Once, I discovered some sort of silverfish or cousin thereof in my sink, caught by one of its many legs in the drain. I did what anyone would do and took a picture to text to my friend. Several hours later I received an agonized reply – “Why would you send me that???” “I thought it was amazingly gross and I wanted to show you!”
This proclivity is tolerated more gently by people if you stick to bruise photos. I think it’s because there’s nothing slimy about bruises. They’re colorful, which most gross things aren’t, and they possess a measure of self-containment. When I tripped and blunt force trauma’d my hand a few months ago, I had bruising, but also white clammy, raw-looking skin slicked with a reflective sheen of blood. I sent a photo to two of my closest friends from home anyway. Before I texted, I said something like, “Who wants to see something gross??” but it was the WhatsApp equivalent of knocking on a closed door immediately before opening it. “I’m afraid to ask,” one of them responded – not the equivalent of a “Come in,” maybe, but at least comparable to a “Yeah?”

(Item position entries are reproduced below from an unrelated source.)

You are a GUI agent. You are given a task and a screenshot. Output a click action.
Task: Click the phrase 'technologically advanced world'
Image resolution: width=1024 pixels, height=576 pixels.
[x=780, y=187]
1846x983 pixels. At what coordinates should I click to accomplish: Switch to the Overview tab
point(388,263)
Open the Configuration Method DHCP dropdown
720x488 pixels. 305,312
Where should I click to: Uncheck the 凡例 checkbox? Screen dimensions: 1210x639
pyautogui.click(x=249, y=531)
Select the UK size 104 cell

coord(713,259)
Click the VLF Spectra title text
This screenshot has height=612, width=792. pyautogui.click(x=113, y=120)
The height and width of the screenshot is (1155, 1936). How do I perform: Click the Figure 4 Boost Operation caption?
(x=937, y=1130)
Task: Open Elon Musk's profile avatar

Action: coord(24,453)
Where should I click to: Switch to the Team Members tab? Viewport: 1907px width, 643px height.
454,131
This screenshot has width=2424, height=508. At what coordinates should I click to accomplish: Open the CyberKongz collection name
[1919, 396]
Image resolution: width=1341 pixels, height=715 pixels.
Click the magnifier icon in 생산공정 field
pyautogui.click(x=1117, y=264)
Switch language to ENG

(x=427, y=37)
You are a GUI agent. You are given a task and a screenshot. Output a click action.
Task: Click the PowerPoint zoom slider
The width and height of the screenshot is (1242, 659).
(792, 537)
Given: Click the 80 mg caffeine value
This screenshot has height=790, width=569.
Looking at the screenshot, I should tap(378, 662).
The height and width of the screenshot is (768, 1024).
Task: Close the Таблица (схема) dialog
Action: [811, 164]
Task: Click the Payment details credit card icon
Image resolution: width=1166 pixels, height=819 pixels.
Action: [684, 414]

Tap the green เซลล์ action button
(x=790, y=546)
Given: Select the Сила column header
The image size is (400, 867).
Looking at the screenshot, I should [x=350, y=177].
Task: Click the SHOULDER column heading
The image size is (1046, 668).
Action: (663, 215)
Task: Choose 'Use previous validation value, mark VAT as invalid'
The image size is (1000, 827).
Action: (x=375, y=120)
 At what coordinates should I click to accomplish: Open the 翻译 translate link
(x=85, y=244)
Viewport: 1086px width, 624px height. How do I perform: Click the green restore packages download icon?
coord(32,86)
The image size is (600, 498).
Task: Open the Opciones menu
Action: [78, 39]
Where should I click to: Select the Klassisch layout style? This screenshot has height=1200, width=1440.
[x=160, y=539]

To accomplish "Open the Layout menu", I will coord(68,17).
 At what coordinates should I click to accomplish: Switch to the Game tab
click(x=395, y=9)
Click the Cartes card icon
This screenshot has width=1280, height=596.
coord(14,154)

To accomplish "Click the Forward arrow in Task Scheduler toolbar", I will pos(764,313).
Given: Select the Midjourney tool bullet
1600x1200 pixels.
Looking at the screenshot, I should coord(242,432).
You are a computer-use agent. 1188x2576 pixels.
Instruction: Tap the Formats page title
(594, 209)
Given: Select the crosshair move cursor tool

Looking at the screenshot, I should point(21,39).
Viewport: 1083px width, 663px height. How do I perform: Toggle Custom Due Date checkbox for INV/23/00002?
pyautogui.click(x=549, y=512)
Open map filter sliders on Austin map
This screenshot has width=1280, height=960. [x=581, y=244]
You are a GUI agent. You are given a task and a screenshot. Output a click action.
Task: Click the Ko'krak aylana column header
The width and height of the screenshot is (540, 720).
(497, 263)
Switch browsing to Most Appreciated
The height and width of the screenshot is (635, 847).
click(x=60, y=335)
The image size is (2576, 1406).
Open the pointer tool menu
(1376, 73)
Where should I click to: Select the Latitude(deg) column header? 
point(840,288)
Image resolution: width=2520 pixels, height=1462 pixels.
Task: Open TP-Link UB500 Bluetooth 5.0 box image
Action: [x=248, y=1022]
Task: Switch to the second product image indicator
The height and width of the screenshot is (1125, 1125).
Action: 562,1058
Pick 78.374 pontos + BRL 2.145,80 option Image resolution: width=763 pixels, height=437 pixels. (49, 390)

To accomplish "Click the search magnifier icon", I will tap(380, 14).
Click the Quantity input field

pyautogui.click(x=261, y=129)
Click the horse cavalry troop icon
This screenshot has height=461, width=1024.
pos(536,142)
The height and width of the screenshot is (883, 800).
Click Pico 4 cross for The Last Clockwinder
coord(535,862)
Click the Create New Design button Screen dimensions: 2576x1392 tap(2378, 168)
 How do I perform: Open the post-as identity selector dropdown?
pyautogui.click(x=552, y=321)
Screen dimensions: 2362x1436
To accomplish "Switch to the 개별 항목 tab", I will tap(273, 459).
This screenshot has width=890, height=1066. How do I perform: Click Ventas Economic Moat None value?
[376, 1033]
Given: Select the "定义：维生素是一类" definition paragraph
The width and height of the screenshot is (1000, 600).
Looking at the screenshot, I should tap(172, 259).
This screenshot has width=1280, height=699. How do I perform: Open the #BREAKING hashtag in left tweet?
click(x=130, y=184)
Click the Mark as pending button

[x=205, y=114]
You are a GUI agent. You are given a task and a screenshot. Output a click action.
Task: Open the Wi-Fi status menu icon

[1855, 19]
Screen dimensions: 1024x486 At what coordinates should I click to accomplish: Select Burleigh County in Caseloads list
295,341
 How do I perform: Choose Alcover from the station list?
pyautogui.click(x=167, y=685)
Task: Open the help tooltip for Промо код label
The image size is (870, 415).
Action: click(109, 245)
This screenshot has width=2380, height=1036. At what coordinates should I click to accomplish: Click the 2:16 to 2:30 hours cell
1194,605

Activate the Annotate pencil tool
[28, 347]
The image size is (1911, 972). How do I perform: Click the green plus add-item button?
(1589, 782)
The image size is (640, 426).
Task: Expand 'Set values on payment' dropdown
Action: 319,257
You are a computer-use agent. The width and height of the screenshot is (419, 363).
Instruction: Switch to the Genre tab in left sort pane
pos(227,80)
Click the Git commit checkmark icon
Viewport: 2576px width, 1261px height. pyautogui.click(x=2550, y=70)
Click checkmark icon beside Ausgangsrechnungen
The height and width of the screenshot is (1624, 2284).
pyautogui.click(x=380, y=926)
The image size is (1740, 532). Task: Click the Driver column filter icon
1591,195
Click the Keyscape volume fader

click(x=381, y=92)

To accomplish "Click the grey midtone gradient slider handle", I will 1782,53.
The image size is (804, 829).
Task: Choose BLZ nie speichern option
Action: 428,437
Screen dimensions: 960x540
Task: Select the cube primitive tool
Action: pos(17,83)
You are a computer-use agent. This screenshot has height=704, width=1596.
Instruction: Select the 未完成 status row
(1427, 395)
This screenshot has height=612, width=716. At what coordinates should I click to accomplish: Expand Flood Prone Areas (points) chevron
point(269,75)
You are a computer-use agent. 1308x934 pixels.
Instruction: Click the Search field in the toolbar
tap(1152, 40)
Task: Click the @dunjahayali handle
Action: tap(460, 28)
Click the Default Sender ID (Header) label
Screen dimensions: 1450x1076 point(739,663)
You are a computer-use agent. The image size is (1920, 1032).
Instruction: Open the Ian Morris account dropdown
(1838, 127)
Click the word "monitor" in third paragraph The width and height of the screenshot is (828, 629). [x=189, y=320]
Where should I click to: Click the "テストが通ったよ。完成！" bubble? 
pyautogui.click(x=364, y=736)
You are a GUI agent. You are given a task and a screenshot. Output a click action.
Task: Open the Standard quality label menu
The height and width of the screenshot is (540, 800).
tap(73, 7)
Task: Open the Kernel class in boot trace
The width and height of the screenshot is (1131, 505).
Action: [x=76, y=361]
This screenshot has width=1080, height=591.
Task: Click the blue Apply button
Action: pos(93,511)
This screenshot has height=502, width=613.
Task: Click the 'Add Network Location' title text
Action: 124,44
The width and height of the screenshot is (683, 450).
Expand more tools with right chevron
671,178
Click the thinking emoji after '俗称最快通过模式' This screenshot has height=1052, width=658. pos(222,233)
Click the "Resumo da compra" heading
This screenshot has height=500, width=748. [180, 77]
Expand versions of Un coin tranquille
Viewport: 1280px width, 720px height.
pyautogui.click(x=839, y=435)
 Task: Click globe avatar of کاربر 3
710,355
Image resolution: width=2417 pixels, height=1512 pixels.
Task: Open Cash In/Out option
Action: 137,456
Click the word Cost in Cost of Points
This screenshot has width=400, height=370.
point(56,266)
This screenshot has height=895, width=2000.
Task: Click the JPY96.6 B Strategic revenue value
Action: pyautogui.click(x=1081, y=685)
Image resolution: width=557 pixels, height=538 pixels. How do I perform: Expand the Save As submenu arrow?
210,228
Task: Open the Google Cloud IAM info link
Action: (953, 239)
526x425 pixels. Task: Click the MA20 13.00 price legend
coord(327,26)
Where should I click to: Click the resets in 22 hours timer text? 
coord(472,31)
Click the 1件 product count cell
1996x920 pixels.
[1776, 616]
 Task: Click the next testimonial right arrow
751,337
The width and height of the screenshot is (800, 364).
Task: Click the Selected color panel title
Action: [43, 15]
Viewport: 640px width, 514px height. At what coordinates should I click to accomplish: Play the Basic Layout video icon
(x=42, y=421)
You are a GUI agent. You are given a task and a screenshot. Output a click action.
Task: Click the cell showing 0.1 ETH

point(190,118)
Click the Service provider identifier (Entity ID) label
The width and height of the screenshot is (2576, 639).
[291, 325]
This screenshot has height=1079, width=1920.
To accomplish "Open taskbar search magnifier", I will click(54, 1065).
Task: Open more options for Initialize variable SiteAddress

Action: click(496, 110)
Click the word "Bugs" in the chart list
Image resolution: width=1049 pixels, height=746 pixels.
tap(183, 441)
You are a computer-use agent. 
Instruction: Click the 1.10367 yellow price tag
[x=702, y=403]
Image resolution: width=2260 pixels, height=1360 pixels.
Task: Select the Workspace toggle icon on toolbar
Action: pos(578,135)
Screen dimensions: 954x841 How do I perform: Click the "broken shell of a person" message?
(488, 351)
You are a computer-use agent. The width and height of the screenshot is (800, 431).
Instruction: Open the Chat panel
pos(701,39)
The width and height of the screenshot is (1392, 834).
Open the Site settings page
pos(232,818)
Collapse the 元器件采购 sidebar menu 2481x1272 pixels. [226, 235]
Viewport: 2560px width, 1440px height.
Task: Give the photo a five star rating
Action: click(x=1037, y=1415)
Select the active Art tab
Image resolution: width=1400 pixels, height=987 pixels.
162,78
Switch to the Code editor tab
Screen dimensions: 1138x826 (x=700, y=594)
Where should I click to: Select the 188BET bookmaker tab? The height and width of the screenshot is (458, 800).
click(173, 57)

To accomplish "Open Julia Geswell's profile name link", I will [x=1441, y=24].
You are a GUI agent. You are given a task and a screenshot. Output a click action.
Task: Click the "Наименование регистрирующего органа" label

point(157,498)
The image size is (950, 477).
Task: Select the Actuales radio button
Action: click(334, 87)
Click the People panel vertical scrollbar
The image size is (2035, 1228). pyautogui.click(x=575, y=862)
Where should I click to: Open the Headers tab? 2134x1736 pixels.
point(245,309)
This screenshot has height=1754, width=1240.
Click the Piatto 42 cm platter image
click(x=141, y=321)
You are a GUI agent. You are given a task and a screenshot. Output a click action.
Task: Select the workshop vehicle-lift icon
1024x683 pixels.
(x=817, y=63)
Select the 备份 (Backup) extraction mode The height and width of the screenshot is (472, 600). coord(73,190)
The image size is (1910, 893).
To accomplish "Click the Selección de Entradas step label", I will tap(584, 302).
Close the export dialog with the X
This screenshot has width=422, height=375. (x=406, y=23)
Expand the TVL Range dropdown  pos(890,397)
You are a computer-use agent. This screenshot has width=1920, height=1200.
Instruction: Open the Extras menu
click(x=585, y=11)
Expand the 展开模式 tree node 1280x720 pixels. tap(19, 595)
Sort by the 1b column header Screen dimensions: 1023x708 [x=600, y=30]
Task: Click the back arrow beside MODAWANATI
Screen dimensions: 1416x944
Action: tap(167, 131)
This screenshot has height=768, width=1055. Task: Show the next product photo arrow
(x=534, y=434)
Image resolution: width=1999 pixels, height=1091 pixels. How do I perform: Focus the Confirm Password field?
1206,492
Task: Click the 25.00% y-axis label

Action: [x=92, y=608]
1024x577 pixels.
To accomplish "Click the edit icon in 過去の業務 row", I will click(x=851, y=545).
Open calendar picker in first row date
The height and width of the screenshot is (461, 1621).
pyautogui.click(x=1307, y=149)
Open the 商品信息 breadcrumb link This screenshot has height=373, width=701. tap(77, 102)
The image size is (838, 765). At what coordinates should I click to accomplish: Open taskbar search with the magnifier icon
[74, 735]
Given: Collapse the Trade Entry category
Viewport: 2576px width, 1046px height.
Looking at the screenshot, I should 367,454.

More recently I’ve been in the business of hair photos, or photos of what was once hair and has since been unintentionally discarded from its head of origin. This started after our bathroom drain was severely clogged, I bought a snake and snaked it beyond belief, and then I replaced our rusty drain topper with a neat strainer and requested that my roommates clean the hair out of it after showering. This didn’t go well. Every time I showered I cleaned out my hair from the sieve – a surprising amount made it there even though I try to catch it as it falls, stick it to the shower wall, and then throw it away afterward. But if I checked the strainer before showering, it was always full of either short dark hair (roommate 1) or short medium brown hair (roommate 2). After a few days of this I got annoyed, took a picture of the hair I’d removed, and sent it to both of them. Then I took a screenshot of my text and sent it to my boyfriend.
His response: “I didn’t need to see that!” could have been facetious, but I don’t think it was. And that was the point at which I realized that people do not want to see gross things in the way that I do. So earlier in the winter when I went to the doctor and FINALLY had my ear unclogged with their frightening water pik type device, I refrained from taking a photo of the enormous amount of wax that emerged into the basin.